# Groupby Operations

If we have to combine the rows based on that column (If the values of a column is not unique ) - we use the 'groupby' method. We can then perform a aggregation operation on the remaining columns


In this section, we will be using a US store sales data, it contains several columns such as the row ID, the order ID which is a unique order ID, the order date, when a particular product was ordered, the ship date, when the product was actually shipped, the mode of shipping, the customer ID, the customer name, what is the segment the customer belongs to (all the observations from this data are from the country United States), which city does this order belong to, which state does this order belong to, all the observations from this data are from the country United States, which city does this order belong to, which state does this order belong to, sales (the total billing amount in dollars), the total quantity purchased, the discount offered, if any, and the total profit the retailer has got from this sale. 

In [1]:
# For data manipulation, we will start with the standard imports by loading 
# the pandas and the numpy libraries.The numpy module helps in performing 
# mathematical operations on the pandas dataframe which are built on pandas series.

import pandas as pd
import numpy as np
from pandas import DataFrame
import os
os.chdir('C:\\Python Code\\Data Manipulation with Pandas\\Filtering, Selecting, Sorting and Adding New Columns')

In [2]:
# Read the data in a csv file into a dataframe.
data=pd.read_csv('Store.csv',sep=',',header=0, encoding="latin")

In [3]:
# In real time analytics project, a data set is usually too large even to be opened in excel. 
# In such a case, the head method of pandas help us to understand what is actually there in the
# data by glimpsing at the first few initial observations.
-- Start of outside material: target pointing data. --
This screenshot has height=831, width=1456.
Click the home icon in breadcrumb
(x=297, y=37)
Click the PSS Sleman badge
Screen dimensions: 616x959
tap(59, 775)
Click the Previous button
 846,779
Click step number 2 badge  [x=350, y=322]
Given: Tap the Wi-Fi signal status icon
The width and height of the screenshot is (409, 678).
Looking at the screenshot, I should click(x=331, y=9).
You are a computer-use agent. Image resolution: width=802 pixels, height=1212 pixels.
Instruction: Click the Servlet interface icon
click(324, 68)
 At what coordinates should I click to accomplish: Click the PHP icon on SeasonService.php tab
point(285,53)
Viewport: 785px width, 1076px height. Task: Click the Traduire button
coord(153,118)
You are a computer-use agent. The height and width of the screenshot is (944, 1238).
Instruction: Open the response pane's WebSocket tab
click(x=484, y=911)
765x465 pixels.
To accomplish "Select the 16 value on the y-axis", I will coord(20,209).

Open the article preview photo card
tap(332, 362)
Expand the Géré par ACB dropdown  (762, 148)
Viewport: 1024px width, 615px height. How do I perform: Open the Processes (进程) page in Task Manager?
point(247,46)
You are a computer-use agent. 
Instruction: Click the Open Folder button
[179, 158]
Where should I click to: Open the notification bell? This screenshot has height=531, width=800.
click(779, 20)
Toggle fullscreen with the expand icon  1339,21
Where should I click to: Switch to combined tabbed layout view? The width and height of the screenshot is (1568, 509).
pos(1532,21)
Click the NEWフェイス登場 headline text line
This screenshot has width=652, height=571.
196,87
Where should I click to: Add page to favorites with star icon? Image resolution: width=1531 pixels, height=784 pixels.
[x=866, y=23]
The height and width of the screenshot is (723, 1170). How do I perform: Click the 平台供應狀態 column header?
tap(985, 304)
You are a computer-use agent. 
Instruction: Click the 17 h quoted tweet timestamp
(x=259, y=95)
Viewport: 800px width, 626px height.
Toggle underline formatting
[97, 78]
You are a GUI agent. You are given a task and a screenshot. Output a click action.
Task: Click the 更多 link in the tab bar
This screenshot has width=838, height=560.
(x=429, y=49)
It displays the first 5 rows.

data.head()

Unnamed: 0,Row ID,Order ID,Order Date,Ship Date,Ship Mode,Customer ID,Customer Name,Segment,Country,City,...,Postal Code,Region,Product ID,Category,Sub-Category,Product Name,Sales,Quantity,Discount,Profit
0,1,CA-2013-152156,11/9/2013,11/12/2013,Second Class,CG-12520,Claire Gute,Consumer,United States,Henderson,...,42420,South,FUR-BO-10001798,Furniture,Bookcases,Bush Somerset Collection Bookcase,261.96,2,0.0,41.9136
1,2,CA-2013-152156,11/9/2013,11/12/2013,Second Class,CG-12520,Claire Gute,Consumer,United States,Henderson,...,42420,South,FUR-CH-10000454,Furniture,Chairs,"Hon Deluxe Fabric Upholstered Stacking Chairs,...",731.94,3,0.0,219.582
2,3,CA-2013-138688,6/13/2013,6/17/2013,Second Class,DV-13045,Darrin Van Huff,Corporate,United States,Los Angeles,...,90036,West,OFF-LA-10000240,Office Supplies,Labels,Self-Adhesive Address Labels for Typewriters b...,14.62,2,0.0,6.8714
3,4,US-2012-108966,10/11/2012,10/18/2012,Standard Class,SO-20335,Sean O'Donnell,Consumer,United States,Fort Lauderdale,...,33311,South,FUR-TA-10000577,Furniture,Tables,Bretford CR4500 Series Slim Rectangular Table,957.5775,5,0.45,-383.031
4,5,US-2012-108966,10/11/2012,10/18/2012,Standard Class,SO-20335,Sean O'Donnell,Consumer,United States,Fort Lauderdale,...,33311,South,OFF-ST-10000760,Office Supplies,Storage,Eldon Fold 'N Roll Cart System,22.368,2,0.2,2.5164


In [4]:
# Check the number of rows and columns using the shape command.
data.shape

(9994, 21)

In [5]:
print(data.columns.tolist())

['Row ID', 'Order ID', 'Order Date', 'Ship Date', 'Ship Mode', 'Customer ID', 'Customer Name', 'Segment', 'Country', 'City', 'State', 'Postal Code', 'Region', 'Product ID', 'Category', 'Sub-Category', 'Product Name', 'Sales', 'Quantity', 'Discount', 'Profit']


## Agg() method

To gain meaningful insights from the data, we use groupby operations very commonly in analytics. The .agg method of Pandas help us to do these groupby aggregations.

Let's say we want to look at the average quantity sold by region.. this, we can do by using the groupby method first and then by using the agg method. The agg method helps in summarising the data across various groups. To summarise,agg essentially these operations are built on numpy, therefore the agg accepts the numpy aggregations for summarisation

.agg() is the same as aggregate. It's callable and is passed the columns (Series objects) of the DataFrame, one at a time.

### What is the average quantity sold by region?

In [6]:
# To find the the average quantity sold by region, group based on the column 'Region'
# apply the method agg on the result. To the agg method, 
# Provide the operations to be performed on select columns as a dictionary of key/value pair. 

data.groupby('Region',as_index=False).agg({"Quantity":np.mean})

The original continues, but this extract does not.